**To be done:**
1. In the tennis tournament article, what does the asterisk on "Doubles*" in the prize money table signify, and how should the doubles amounts be read as a result?
2. Pick up the article on the 2017 Aegon Championships from its last line and continue it.

**Extract:**
┌──

- Date: 19–25 June
- Edition: 115th
- Category: ATP World Tour 500 series
- Draw: 32S / 16D
- Prize money: €1,836,660
- Surface: Grass
- Location: London, United Kingdom
- Venue: Queen's Club

Champions

Singles
- Feliciano López

Doubles
- Jamie Murray / Bruno Soares
- ← 2016 · Queen's Club Championships · 2018 →

= 2017 Aegon Championships =

The 2017 Aegon Championships, also known traditionally as the Queen's Club Championships, was a men's tennis tournament played on outdoor grass courts. It was the 115th edition of those championships and part of the ATP World Tour 500 series of the 2017 ATP World Tour. It took place at the Queen's Club in London, United Kingdom from 19 June until 25 June 2017. Unseeded Feliciano López won the singles title.

==Finals==

===Singles===

- ESP Feliciano López defeated CRO Marin Čilić, 4–6, 7–6^{(7–2)}, 7–6^{(10–8)}

===Doubles===

- GBR Jamie Murray / BRA Bruno Soares defeated FRA Julien Benneteau / FRA Édouard Roger-Vasselin, 6–2, 6–3

== Points and prize money ==

=== Point distribution ===

| Event | W | F | SF | QF | Round of 16 | Round of 32 | Q | Q2 | Q1 |
| Singles | 500 | 300 | 180 | 90 | 45 | 0 | 20 | 10 | 0 |
| Doubles | 0 | —N/a | —N/a | —N/a | —N/a |

=== Prize money ===

| Event | W | F | SF | QF | Round of 16 | Round of 32 | Q | Q2 | Q1 |
| Singles | €395,690 | €193,985 | €97,610 | €49,640 | €25,780 | €13,595 | €0 | €3,010 | €1,535 |
| Doubles* | €119,140 | €58,330 | €29,260 | €15,020 | €7,760 | —N/a | —N/a | —N/a | —N/a |

_{*per team}

==Singles main-draw entrants==

===Seeds===

| Country | Player | Rank^{1} | Seed |
|---|---|---|---|
| GBR | Andy Murray | 1 | 1 |
| SUI | Stan Wawrinka | 3 | 2 |
| CAN | Milos Raonic | 6 | 3 |
| CRO | Marin Čilić | 7 | 4 |
| FRA | Jo-Wilfried Tsonga | 11 | 5 |
| BUL | Grigor Dimitrov | 12 | 6 |
| CZE | Tomáš Berdych | 14 | 7 |
| USA | Jack Sock | 18 | 8 |
| AUS | Nick Kyrgios | 20 | 9 |

- Rankings are as of June 12, 2017.

└──

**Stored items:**
┌──

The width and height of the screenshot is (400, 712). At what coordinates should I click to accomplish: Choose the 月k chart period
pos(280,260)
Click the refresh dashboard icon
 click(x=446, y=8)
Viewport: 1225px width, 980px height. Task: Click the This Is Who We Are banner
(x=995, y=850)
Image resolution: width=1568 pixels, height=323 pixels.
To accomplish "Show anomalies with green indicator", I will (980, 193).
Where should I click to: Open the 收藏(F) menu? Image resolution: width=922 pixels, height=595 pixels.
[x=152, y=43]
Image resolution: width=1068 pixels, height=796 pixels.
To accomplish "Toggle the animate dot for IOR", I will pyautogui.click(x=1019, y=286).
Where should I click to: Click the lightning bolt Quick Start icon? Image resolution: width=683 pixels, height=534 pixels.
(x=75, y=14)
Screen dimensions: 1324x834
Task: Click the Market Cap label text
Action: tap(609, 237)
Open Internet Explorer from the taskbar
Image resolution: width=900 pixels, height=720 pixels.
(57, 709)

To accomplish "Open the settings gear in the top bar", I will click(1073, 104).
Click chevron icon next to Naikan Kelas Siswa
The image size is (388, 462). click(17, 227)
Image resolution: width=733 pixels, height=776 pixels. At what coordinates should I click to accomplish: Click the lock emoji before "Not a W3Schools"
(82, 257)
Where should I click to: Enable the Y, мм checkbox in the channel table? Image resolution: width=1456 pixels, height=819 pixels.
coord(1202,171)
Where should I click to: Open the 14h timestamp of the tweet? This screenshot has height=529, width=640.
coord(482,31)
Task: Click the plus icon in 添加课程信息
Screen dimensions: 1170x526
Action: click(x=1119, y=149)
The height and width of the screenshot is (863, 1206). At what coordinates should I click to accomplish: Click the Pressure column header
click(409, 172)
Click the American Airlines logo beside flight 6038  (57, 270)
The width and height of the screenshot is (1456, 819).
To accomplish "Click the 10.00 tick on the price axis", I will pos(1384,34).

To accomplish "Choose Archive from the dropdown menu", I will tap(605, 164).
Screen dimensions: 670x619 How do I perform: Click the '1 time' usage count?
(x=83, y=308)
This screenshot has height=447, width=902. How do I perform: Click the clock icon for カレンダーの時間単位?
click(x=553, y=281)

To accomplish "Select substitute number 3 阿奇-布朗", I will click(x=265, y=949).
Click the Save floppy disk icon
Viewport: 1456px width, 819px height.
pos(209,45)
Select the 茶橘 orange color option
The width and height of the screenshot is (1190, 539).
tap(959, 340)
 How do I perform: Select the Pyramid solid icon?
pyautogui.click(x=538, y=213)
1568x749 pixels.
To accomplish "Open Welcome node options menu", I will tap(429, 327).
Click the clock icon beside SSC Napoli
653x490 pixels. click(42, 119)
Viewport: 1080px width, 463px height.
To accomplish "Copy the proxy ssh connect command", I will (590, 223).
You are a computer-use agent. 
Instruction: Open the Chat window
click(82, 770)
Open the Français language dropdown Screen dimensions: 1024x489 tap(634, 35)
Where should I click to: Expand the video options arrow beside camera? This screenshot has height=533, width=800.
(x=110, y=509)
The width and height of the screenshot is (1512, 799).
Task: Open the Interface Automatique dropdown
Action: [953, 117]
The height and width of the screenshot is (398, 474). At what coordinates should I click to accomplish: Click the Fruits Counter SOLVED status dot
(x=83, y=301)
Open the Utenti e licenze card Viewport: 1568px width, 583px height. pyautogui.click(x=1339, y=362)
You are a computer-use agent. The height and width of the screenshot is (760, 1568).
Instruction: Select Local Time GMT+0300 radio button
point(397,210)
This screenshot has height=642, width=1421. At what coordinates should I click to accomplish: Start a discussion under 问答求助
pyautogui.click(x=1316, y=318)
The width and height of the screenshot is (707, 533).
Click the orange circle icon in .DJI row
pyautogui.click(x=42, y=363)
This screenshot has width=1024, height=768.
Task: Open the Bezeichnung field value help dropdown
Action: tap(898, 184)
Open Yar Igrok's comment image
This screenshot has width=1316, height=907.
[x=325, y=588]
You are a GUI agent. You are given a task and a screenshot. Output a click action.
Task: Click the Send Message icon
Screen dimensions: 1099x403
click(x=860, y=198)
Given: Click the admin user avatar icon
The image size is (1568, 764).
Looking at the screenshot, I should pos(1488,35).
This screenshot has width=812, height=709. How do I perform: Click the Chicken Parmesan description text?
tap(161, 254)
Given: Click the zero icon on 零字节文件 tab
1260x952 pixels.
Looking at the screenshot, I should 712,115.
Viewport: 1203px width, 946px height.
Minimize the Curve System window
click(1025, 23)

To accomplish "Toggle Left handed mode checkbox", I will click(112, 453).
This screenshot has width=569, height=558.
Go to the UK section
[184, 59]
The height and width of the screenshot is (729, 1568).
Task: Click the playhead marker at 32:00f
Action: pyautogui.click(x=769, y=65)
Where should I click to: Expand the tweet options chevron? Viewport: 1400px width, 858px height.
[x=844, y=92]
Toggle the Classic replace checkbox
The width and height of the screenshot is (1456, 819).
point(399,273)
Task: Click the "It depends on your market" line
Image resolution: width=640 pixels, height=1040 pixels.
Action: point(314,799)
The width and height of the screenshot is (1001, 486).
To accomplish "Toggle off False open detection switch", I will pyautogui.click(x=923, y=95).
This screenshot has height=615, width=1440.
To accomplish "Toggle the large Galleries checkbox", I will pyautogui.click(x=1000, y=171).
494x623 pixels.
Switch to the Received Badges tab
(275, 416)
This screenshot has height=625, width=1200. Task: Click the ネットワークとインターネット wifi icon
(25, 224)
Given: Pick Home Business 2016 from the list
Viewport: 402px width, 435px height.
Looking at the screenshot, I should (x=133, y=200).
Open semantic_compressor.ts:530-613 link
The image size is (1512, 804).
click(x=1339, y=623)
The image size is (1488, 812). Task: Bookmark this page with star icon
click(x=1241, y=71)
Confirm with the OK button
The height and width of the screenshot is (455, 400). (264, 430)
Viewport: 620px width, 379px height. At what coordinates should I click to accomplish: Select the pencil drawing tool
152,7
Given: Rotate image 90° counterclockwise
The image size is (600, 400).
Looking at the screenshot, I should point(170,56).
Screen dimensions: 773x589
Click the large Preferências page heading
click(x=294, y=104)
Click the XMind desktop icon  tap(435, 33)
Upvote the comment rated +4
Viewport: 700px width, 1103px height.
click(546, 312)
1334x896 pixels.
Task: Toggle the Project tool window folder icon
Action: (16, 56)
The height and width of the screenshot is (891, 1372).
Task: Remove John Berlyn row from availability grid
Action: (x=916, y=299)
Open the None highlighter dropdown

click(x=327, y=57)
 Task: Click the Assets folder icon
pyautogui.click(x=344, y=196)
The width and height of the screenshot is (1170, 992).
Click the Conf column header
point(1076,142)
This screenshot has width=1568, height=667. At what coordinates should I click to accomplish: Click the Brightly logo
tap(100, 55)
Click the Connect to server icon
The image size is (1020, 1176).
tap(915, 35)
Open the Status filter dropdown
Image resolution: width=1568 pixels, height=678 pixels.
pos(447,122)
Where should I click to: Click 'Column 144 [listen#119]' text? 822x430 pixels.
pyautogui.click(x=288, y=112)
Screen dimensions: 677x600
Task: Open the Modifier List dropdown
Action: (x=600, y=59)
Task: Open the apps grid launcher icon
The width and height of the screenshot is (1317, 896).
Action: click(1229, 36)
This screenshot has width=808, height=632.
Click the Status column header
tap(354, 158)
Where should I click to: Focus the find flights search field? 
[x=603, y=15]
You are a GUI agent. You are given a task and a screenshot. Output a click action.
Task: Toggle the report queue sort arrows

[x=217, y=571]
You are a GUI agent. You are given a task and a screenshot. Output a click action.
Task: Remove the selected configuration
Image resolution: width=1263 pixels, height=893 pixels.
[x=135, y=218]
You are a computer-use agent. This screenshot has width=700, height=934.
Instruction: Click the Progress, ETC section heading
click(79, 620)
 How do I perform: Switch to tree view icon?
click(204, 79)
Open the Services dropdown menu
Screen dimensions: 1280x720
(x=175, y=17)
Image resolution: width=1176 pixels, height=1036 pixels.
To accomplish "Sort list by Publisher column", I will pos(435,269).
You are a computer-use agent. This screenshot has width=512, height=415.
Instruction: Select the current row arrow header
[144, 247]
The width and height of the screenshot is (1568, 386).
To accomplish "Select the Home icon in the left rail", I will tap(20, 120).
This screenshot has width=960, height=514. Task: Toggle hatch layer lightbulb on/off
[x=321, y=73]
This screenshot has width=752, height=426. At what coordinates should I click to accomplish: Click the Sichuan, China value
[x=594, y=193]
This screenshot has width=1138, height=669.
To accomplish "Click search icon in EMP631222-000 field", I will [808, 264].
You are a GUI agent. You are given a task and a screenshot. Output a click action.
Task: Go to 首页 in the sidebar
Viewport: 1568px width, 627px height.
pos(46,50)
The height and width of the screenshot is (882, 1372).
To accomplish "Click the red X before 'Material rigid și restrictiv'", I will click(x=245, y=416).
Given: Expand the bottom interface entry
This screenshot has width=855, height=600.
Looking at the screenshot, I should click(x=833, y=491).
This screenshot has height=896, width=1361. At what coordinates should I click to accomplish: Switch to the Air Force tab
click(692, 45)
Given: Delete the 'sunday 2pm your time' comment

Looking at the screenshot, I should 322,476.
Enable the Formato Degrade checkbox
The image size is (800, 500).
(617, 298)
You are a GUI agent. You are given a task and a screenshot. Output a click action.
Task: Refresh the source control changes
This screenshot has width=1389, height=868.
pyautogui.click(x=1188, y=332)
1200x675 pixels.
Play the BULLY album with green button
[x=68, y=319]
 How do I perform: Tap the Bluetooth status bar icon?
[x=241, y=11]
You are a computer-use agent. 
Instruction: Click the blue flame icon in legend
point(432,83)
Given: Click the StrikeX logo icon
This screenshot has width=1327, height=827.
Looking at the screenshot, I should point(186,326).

└──

**Final answers:**
1. The asterisk points to the note "per team." Each doubles amount, such as €119,140 for the winners, is paid to the pair together, not to each player.

2.
===Other entrants===
The following players received wildcards into the singles main draw:
- AUS Thanasi Kokkinakis
- GBR Cameron Norrie
- GBR James Ward

The following players received entry from the qualifying draw:
- FRA Julien Benneteau
- FRA Jérémy Chardy
- USA Stefan Kozlov
- CAN Denis Shapovalov

The following players received entry as lucky losers:
- GBR Liam Broady
- FRA Pierre-Hugues Herbert
- AUS Jordan Thompson

===Withdrawals===
- Before the tournament
- ARG Juan Martín del Potro →replaced by GEO Nikoloz Basilashvili
- BEL David Goffin →replaced by FRA Adrian Mannarino
- ESP Rafael Nadal →replaced by AUS Jordan Thompson
- ARG Diego Schwartzman →replaced by GBR Kyle Edmund
- USA Jack Sock →replaced by GBR Liam Broady

===Retirements===
- AUS Nick Kyrgios

==Doubles main-draw entrants==

===Seeds===

| Country | Player | Country | Player | Rank^{1} | Seed |
|---|---|---|---|---|---|
| FIN | Henri Kontinen | AUS | John Peers | 3 | 1 |
| FRA | Pierre-Hugues Herbert | FRA | Nicolas Mahut | 8 | 2 |
| GBR | Jamie Murray | BRA | Bruno Soares | 13 | 3 |
| USA | Bob Bryan | USA | Mike Bryan | 16 | 4 |

- Rankings are as of June 12, 2017.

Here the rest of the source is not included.